DIRECTIONS FOR THIS TASK:
Copy every line of the listing below word for word, leaving out the pictures.
====== AVAILABLE RECORDS
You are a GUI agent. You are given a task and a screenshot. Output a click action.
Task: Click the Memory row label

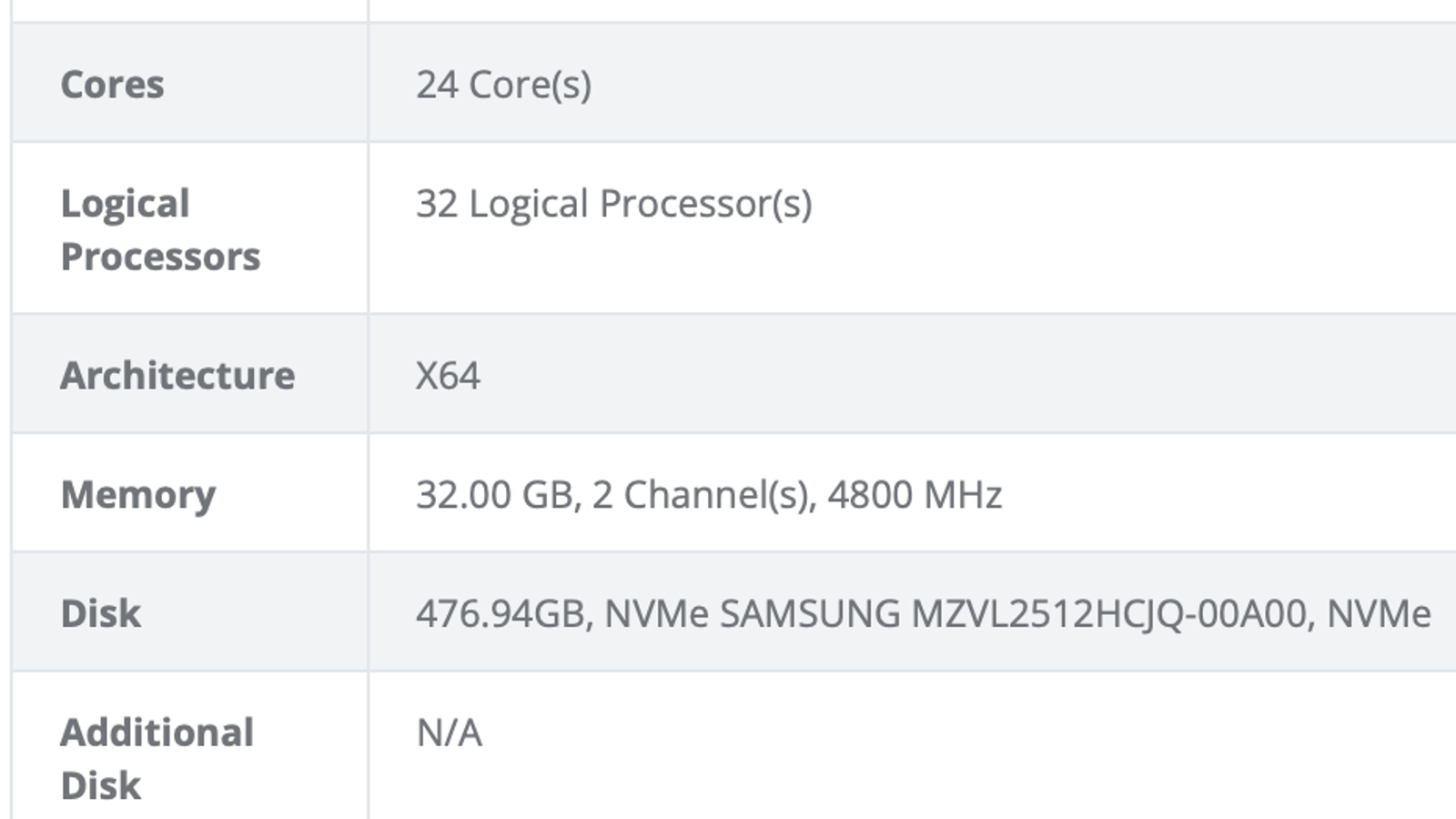[138, 494]
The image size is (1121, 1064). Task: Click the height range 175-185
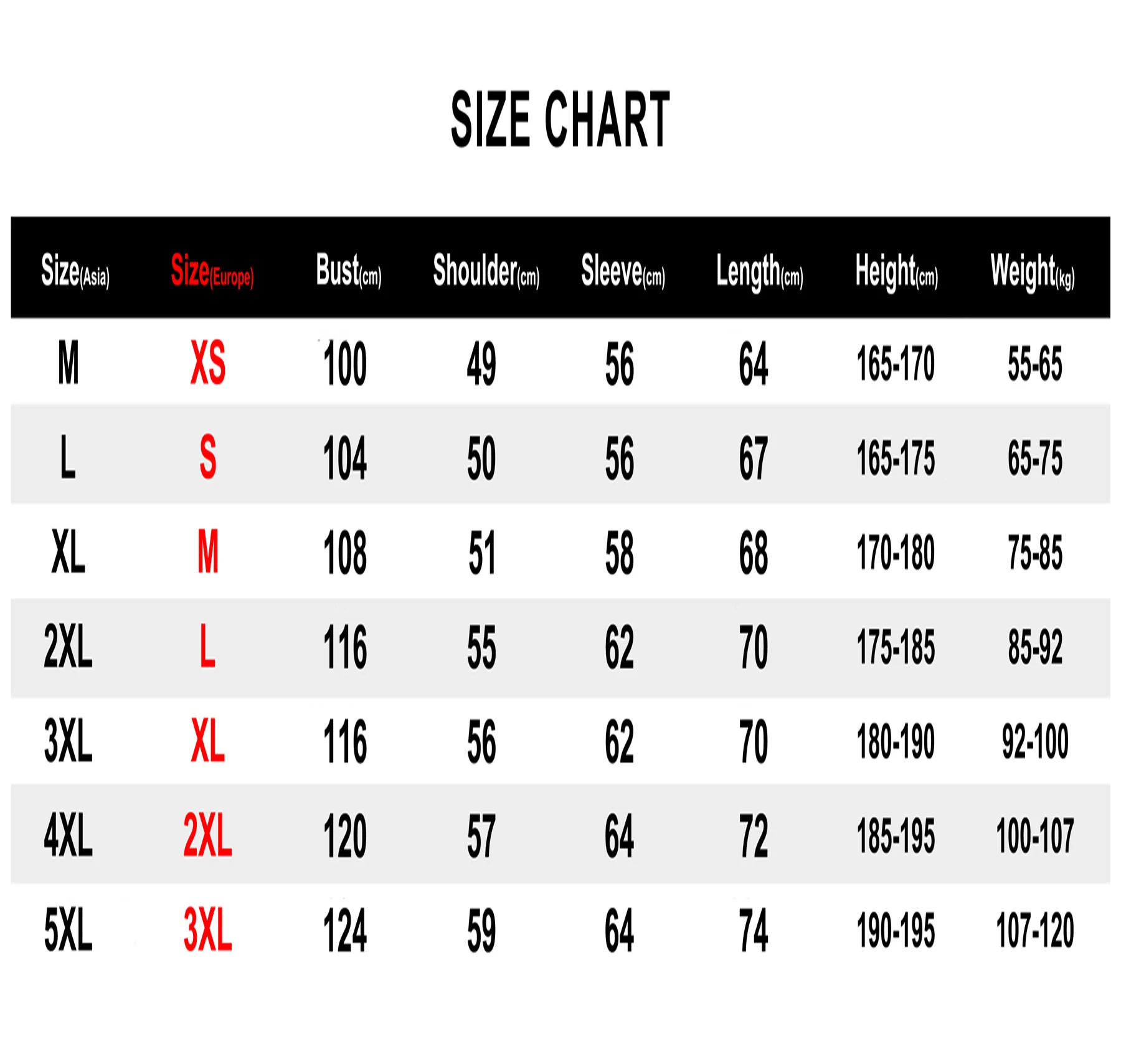[x=896, y=647]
============
EXERCISE SOLUTION:
You are a GUI agent. You are given a task and a screenshot. Output a click action.
Task: Click the Memory row label

[138, 494]
The image size is (1121, 1064). Task: Click the height range 175-185
[x=896, y=647]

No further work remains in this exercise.